[The task] Copy the data word for word, keeping every line.

Stored data
********
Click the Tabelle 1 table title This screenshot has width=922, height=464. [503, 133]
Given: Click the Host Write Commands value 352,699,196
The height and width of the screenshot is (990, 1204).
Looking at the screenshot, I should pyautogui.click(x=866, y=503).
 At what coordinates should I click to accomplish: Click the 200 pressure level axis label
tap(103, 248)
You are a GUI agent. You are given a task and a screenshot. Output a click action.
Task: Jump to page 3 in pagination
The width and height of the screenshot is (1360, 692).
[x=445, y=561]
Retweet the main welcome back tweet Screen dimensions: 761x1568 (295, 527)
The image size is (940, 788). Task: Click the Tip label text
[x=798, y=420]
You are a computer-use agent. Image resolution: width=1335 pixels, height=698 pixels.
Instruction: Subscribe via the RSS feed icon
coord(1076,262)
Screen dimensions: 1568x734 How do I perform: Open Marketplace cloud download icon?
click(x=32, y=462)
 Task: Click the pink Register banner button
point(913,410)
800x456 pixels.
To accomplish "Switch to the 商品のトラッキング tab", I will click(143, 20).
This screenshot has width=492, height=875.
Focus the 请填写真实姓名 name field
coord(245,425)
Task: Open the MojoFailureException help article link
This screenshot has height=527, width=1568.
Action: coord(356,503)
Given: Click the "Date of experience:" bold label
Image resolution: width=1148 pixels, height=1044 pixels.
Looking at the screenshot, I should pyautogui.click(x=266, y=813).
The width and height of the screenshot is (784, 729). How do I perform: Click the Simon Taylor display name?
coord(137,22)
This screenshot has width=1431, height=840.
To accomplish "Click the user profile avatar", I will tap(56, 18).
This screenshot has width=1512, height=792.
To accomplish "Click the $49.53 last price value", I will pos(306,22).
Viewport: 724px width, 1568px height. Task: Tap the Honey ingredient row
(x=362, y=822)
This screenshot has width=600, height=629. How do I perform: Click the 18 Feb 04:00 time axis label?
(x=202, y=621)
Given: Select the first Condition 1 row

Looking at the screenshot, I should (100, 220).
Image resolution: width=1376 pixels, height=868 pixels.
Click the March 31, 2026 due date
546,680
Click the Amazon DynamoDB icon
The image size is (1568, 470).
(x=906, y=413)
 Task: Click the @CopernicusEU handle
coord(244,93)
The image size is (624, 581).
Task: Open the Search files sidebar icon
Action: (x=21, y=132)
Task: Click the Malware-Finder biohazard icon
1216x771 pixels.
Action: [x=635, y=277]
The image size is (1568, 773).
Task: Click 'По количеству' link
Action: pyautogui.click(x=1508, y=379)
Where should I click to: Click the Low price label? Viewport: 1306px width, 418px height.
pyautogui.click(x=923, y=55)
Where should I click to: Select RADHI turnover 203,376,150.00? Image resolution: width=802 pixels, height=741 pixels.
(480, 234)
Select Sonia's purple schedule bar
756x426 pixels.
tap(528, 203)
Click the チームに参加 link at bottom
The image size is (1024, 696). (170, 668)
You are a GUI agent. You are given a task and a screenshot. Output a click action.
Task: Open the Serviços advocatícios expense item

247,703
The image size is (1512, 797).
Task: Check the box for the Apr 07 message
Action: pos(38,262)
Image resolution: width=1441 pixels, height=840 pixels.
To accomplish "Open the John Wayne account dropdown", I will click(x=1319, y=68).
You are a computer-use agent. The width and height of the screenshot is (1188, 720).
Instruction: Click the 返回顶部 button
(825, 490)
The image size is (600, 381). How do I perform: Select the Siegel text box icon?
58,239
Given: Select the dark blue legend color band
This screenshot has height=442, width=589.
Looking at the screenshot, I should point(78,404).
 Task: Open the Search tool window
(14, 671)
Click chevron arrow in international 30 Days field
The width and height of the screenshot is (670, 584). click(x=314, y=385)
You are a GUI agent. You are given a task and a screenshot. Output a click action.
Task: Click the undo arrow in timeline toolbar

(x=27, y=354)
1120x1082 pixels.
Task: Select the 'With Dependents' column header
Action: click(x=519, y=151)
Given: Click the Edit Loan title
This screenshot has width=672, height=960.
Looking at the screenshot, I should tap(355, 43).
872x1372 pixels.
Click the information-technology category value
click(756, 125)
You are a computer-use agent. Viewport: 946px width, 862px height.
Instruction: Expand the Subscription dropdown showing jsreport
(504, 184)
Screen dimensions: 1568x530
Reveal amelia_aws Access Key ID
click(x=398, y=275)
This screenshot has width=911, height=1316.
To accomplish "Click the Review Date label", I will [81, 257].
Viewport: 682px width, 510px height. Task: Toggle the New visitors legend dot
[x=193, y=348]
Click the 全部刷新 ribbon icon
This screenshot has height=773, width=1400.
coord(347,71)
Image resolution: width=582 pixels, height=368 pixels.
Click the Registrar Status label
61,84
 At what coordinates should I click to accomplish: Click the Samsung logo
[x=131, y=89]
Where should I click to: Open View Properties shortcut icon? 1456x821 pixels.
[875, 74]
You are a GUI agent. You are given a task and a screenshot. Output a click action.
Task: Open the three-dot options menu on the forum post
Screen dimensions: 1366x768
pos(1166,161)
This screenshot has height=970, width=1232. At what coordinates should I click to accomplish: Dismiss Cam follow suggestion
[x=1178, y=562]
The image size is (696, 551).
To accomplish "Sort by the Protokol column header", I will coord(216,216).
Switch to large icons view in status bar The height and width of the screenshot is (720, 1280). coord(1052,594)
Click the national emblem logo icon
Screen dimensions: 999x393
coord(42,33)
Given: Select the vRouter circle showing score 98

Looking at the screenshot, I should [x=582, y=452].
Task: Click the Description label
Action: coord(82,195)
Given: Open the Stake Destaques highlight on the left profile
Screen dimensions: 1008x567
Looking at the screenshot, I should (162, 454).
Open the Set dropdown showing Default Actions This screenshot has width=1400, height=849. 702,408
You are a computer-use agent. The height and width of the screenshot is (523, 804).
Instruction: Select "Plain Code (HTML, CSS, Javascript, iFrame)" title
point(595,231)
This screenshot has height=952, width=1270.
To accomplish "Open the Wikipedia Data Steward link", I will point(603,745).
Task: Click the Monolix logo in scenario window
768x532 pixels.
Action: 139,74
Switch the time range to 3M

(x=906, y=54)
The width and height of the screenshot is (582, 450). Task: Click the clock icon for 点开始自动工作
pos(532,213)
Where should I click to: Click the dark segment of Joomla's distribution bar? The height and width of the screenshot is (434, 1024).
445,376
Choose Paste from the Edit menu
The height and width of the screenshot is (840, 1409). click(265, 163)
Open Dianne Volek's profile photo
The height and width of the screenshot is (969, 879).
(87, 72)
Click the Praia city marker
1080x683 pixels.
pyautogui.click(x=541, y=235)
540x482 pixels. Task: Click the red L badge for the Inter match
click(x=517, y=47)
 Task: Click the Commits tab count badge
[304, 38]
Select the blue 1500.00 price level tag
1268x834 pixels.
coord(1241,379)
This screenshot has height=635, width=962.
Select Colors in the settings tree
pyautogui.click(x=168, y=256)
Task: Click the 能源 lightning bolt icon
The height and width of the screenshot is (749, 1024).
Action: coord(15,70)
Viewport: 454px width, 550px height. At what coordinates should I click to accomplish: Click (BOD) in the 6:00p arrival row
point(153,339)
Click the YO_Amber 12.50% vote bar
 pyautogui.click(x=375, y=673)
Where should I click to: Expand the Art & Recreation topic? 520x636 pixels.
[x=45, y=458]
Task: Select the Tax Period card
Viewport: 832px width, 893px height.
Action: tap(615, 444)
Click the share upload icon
********
[Output of the task]
Click the Tabelle 1 table title This screenshot has width=922, height=464. [503, 133]
Given: Click the Host Write Commands value 352,699,196
The height and width of the screenshot is (990, 1204).
Looking at the screenshot, I should pyautogui.click(x=866, y=503).
 At what coordinates should I click to accomplish: Click the 200 pressure level axis label
tap(103, 248)
You are a GUI agent. You are given a task and a screenshot. Output a click action.
Task: Jump to page 3 in pagination
The width and height of the screenshot is (1360, 692).
[x=445, y=561]
Retweet the main welcome back tweet Screen dimensions: 761x1568 (295, 527)
The image size is (940, 788). Task: Click the Tip label text
[x=798, y=420]
You are a computer-use agent. Image resolution: width=1335 pixels, height=698 pixels.
Instruction: Subscribe via the RSS feed icon
coord(1076,262)
Screen dimensions: 1568x734 How do I perform: Open Marketplace cloud download icon?
click(x=32, y=462)
 Task: Click the pink Register banner button
point(913,410)
800x456 pixels.
To accomplish "Switch to the 商品のトラッキング tab", I will click(143, 20).
This screenshot has width=492, height=875.
Focus the 请填写真实姓名 name field
coord(245,425)
Task: Open the MojoFailureException help article link
This screenshot has height=527, width=1568.
Action: coord(356,503)
Given: Click the "Date of experience:" bold label
Image resolution: width=1148 pixels, height=1044 pixels.
Looking at the screenshot, I should pyautogui.click(x=266, y=813).
The width and height of the screenshot is (784, 729). How do I perform: Click the Simon Taylor display name?
coord(137,22)
This screenshot has width=1431, height=840.
To accomplish "Click the user profile avatar", I will tap(56, 18).
This screenshot has width=1512, height=792.
To accomplish "Click the $49.53 last price value", I will pos(306,22).
Viewport: 724px width, 1568px height. Task: Tap the Honey ingredient row
(x=362, y=822)
This screenshot has width=600, height=629. How do I perform: Click the 18 Feb 04:00 time axis label?
(x=202, y=621)
Given: Select the first Condition 1 row

Looking at the screenshot, I should (100, 220).
Image resolution: width=1376 pixels, height=868 pixels.
Click the March 31, 2026 due date
546,680
Click the Amazon DynamoDB icon
The image size is (1568, 470).
(x=906, y=413)
 Task: Click the @CopernicusEU handle
coord(244,93)
The image size is (624, 581).
Task: Open the Search files sidebar icon
Action: (x=21, y=132)
Task: Click the Malware-Finder biohazard icon
1216x771 pixels.
Action: [x=635, y=277]
The image size is (1568, 773).
Task: Click 'По количеству' link
Action: pyautogui.click(x=1508, y=379)
Where should I click to: Click the Low price label? Viewport: 1306px width, 418px height.
pyautogui.click(x=923, y=55)
Where should I click to: Select RADHI turnover 203,376,150.00? Image resolution: width=802 pixels, height=741 pixels.
(480, 234)
Select Sonia's purple schedule bar
756x426 pixels.
tap(528, 203)
Click the チームに参加 link at bottom
The image size is (1024, 696). (170, 668)
You are a GUI agent. You are given a task and a screenshot. Output a click action.
Task: Open the Serviços advocatícios expense item

247,703
The image size is (1512, 797).
Task: Check the box for the Apr 07 message
Action: pos(38,262)
Image resolution: width=1441 pixels, height=840 pixels.
To accomplish "Open the John Wayne account dropdown", I will click(x=1319, y=68).
You are a computer-use agent. The width and height of the screenshot is (1188, 720).
Instruction: Click the 返回顶部 button
(825, 490)
The image size is (600, 381). How do I perform: Select the Siegel text box icon?
58,239
Given: Select the dark blue legend color band
This screenshot has height=442, width=589.
Looking at the screenshot, I should point(78,404).
 Task: Open the Search tool window
(14, 671)
Click chevron arrow in international 30 Days field
The width and height of the screenshot is (670, 584). click(x=314, y=385)
You are a GUI agent. You are given a task and a screenshot. Output a click action.
Task: Click the undo arrow in timeline toolbar

(x=27, y=354)
1120x1082 pixels.
Task: Select the 'With Dependents' column header
Action: click(x=519, y=151)
Given: Click the Edit Loan title
This screenshot has width=672, height=960.
Looking at the screenshot, I should tap(355, 43).
872x1372 pixels.
Click the information-technology category value
click(756, 125)
You are a computer-use agent. Viewport: 946px width, 862px height.
Instruction: Expand the Subscription dropdown showing jsreport
(504, 184)
Screen dimensions: 1568x530
Reveal amelia_aws Access Key ID
click(x=398, y=275)
This screenshot has width=911, height=1316.
To accomplish "Click the Review Date label", I will [81, 257].
Viewport: 682px width, 510px height. Task: Toggle the New visitors legend dot
[x=193, y=348]
Click the 全部刷新 ribbon icon
This screenshot has height=773, width=1400.
coord(347,71)
Image resolution: width=582 pixels, height=368 pixels.
Click the Registrar Status label
61,84
 At what coordinates should I click to accomplish: Click the Samsung logo
[x=131, y=89]
Where should I click to: Open View Properties shortcut icon? 1456x821 pixels.
[875, 74]
You are a GUI agent. You are given a task and a screenshot. Output a click action.
Task: Open the three-dot options menu on the forum post
Screen dimensions: 1366x768
pos(1166,161)
This screenshot has height=970, width=1232. At what coordinates should I click to accomplish: Dismiss Cam follow suggestion
[x=1178, y=562]
The image size is (696, 551).
To accomplish "Sort by the Protokol column header", I will coord(216,216).
Switch to large icons view in status bar The height and width of the screenshot is (720, 1280). coord(1052,594)
Click the national emblem logo icon
Screen dimensions: 999x393
coord(42,33)
Given: Select the vRouter circle showing score 98

Looking at the screenshot, I should [x=582, y=452].
Task: Click the Description label
Action: coord(82,195)
Given: Open the Stake Destaques highlight on the left profile
Screen dimensions: 1008x567
Looking at the screenshot, I should (162, 454).
Open the Set dropdown showing Default Actions This screenshot has width=1400, height=849. 702,408
You are a computer-use agent. The height and width of the screenshot is (523, 804).
Instruction: Select "Plain Code (HTML, CSS, Javascript, iFrame)" title
point(595,231)
This screenshot has height=952, width=1270.
To accomplish "Open the Wikipedia Data Steward link", I will point(603,745).
Task: Click the Monolix logo in scenario window
768x532 pixels.
Action: 139,74
Switch the time range to 3M

(x=906, y=54)
The width and height of the screenshot is (582, 450). Task: Click the clock icon for 点开始自动工作
pos(532,213)
Where should I click to: Click the dark segment of Joomla's distribution bar? The height and width of the screenshot is (434, 1024).
445,376
Choose Paste from the Edit menu
The height and width of the screenshot is (840, 1409). click(265, 163)
Open Dianne Volek's profile photo
The height and width of the screenshot is (969, 879).
(87, 72)
Click the Praia city marker
1080x683 pixels.
pyautogui.click(x=541, y=235)
540x482 pixels. Task: Click the red L badge for the Inter match
click(x=517, y=47)
 Task: Click the Commits tab count badge
[304, 38]
Select the blue 1500.00 price level tag
1268x834 pixels.
coord(1241,379)
This screenshot has height=635, width=962.
Select Colors in the settings tree
pyautogui.click(x=168, y=256)
Task: Click the 能源 lightning bolt icon
The height and width of the screenshot is (749, 1024).
Action: coord(15,70)
Viewport: 454px width, 550px height. At what coordinates should I click to accomplish: Click (BOD) in the 6:00p arrival row
point(153,339)
Click the YO_Amber 12.50% vote bar
 pyautogui.click(x=375, y=673)
Where should I click to: Expand the Art & Recreation topic? 520x636 pixels.
[x=45, y=458]
Task: Select the Tax Period card
Viewport: 832px width, 893px height.
Action: tap(615, 444)
Click the share upload icon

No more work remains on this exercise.